--- START Data for processing ---
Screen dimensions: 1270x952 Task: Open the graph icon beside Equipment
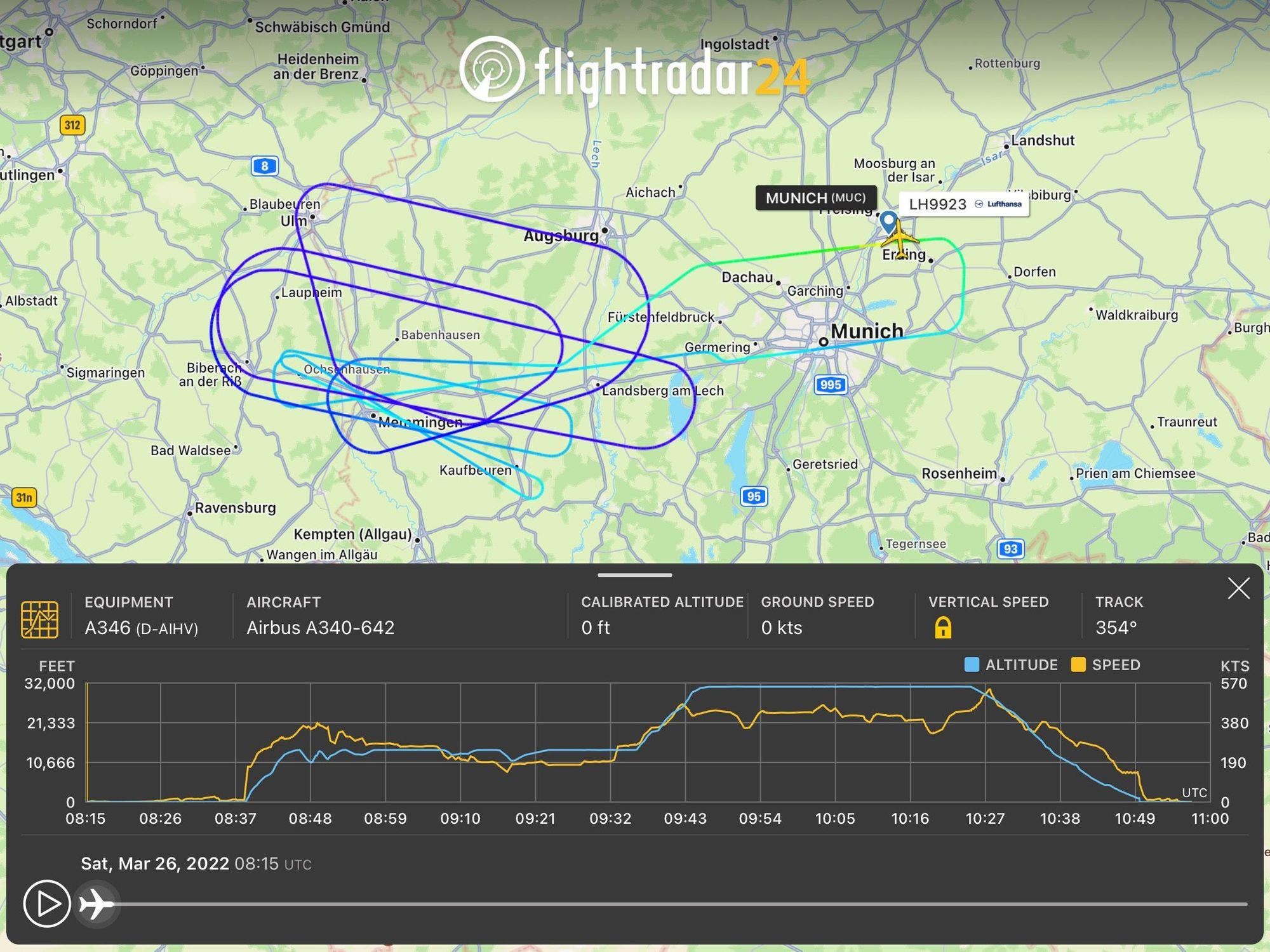(39, 619)
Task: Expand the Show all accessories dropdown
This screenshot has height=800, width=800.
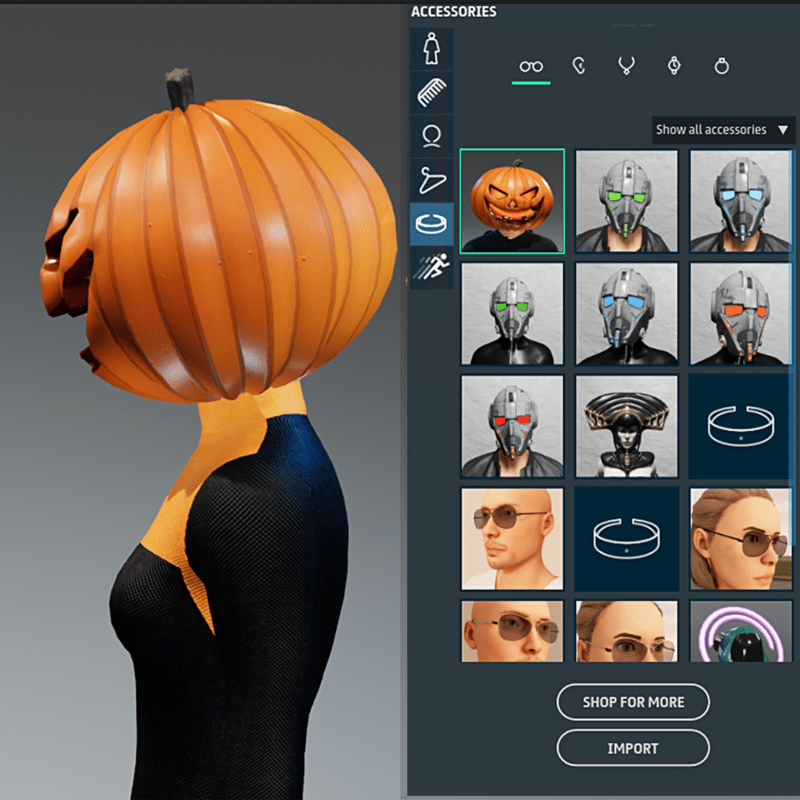Action: click(723, 130)
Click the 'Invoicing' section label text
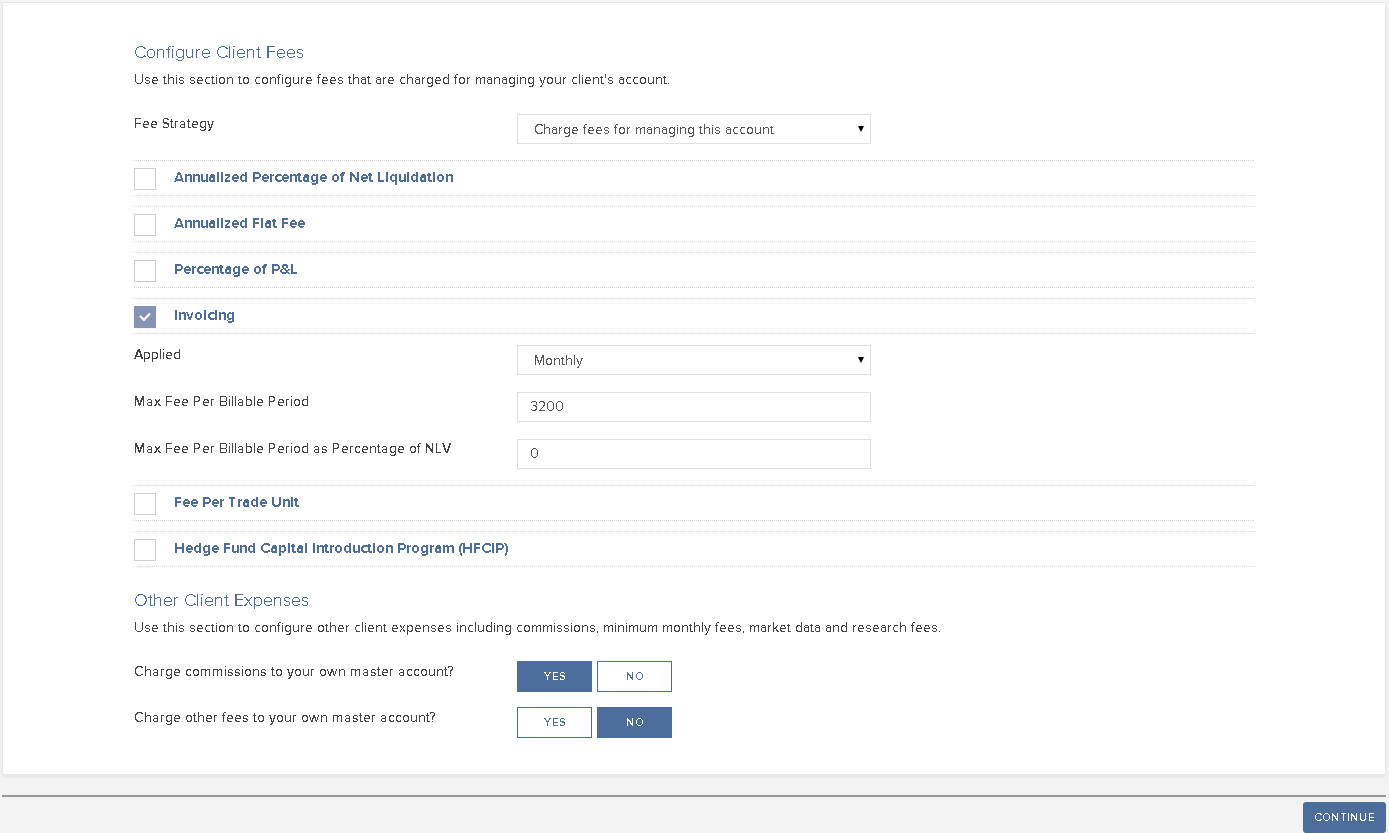Image resolution: width=1389 pixels, height=833 pixels. tap(204, 315)
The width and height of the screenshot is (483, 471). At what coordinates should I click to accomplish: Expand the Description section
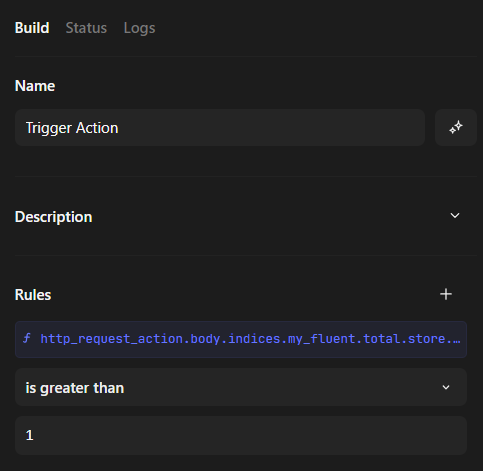[246, 217]
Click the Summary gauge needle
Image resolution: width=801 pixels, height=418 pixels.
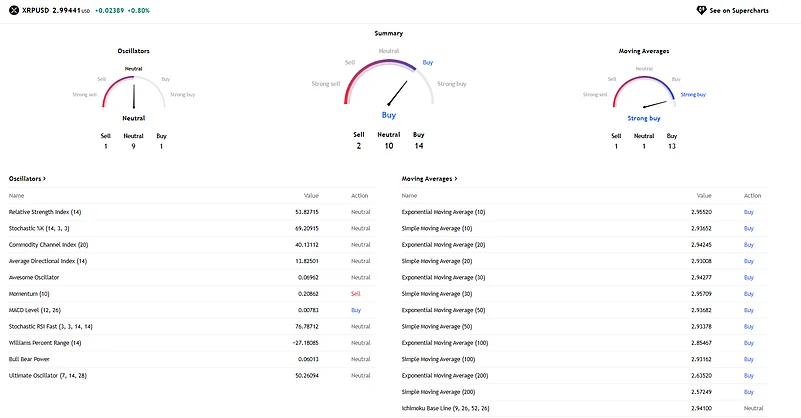[x=397, y=94]
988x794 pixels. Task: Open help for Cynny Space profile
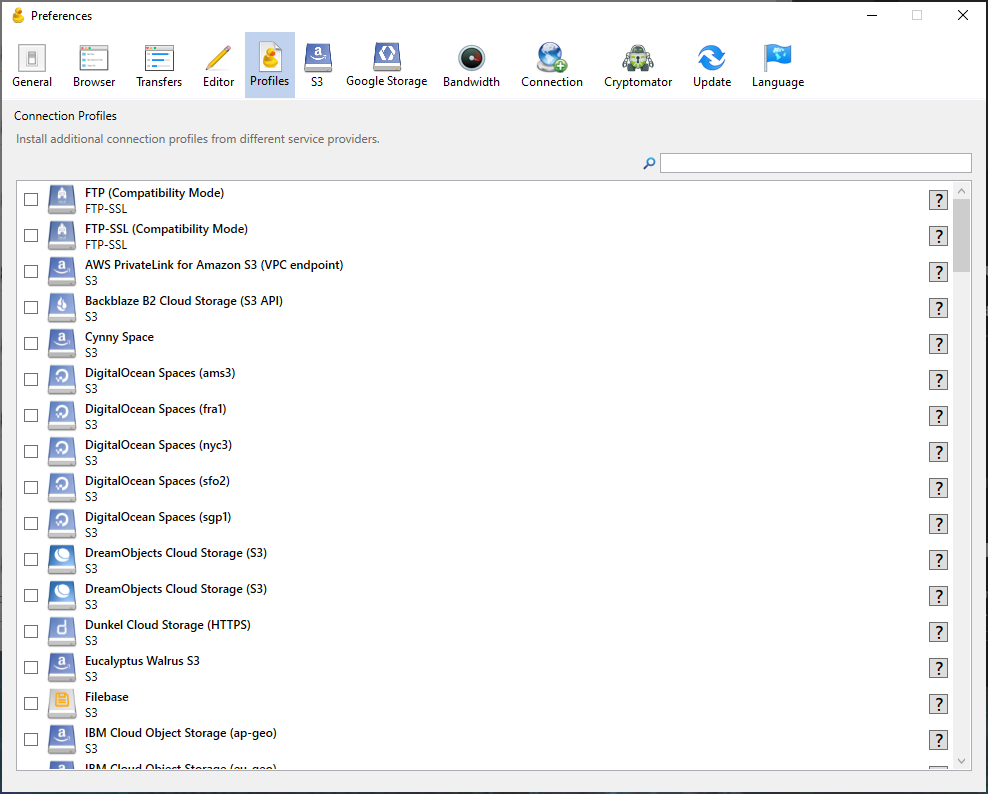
--- END Data for processing ---
Lay out the listing above as a Markdown table with the columns "No." and "Text", starting at the line containing "Task: Expand the" and ending at the line containing "Image resolution: width=1389". Omit blank lines and the pictures.

| No. | Text |
|---|---|
| 1 | Task: Expand the Show all accessories dropdown |
| 2 | This screenshot has height=800, width=800. |
| 3 | Action: click(723, 130) |
| 4 | Click the 'Invoicing' section label text |
| 5 | Image resolution: width=1389 pixels, height=833 pixels. tap(204, 315) |